No one cares that I have a master's degree in public health. Or that I am an accomplished psychic, holistic teacher, shamanic healer. They are just happy that I work, that I make their work load lighter. And that I bring in snacks and share them, usually with a joke.
I'm very grateful for the income. Although I still haven't seen any. Because the state payroll system is just as frakked as the rest of it. But I'm hopeful that the end of the month, when I'll have been employed for over six weeks, I'll receive a check. And I'm confident that eventually I will get paid. And in the meantime, I'm actually just grateful to be busy, so busy that I don't have time to think about death or failure or misery. At least not my own.
Never in a million years would I have thought I'd be okay with a job like this. But to go into chaos, plug in, find a little flow for the day, go home, exhausted, snuggle kitties, read a bit, watch a dvd, then sleep until the next day, is actually okay.

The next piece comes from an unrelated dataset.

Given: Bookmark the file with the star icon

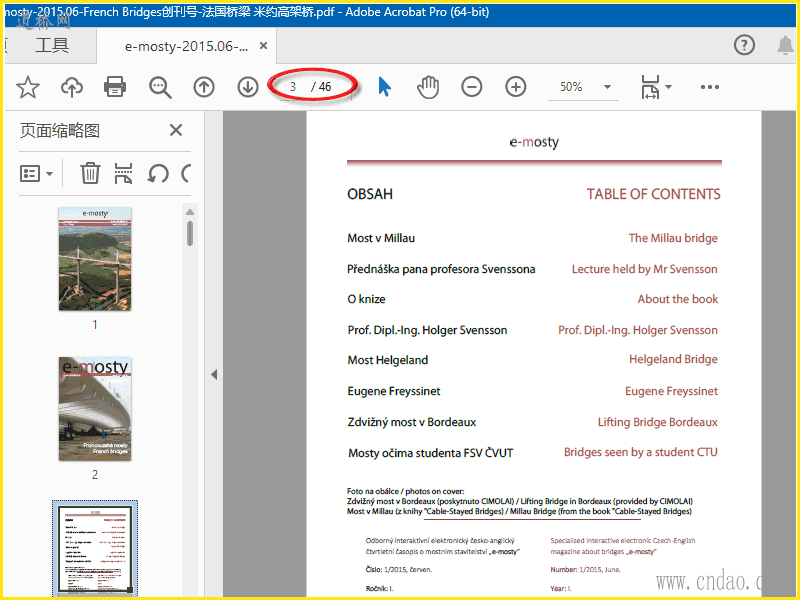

I think about that morning I woke up a month ago with that psychic directive to go to this particular office, a place I'd never been before, I even saw a picture of it in my mind, where it was on the road, what the building looked like, and heard: take the first job they offer you. And how this job was so not what I would have ever have pursued, much less accepted. And how it is the perfect plugging in each day. Go in, plug in, plug out, leave. No one all up in my grill. No one watching me to count the minutes I take for a break. Just do my best, and leave. It's perfect for my broken heart, my fractured mind. And oh lordy, thank you for the income.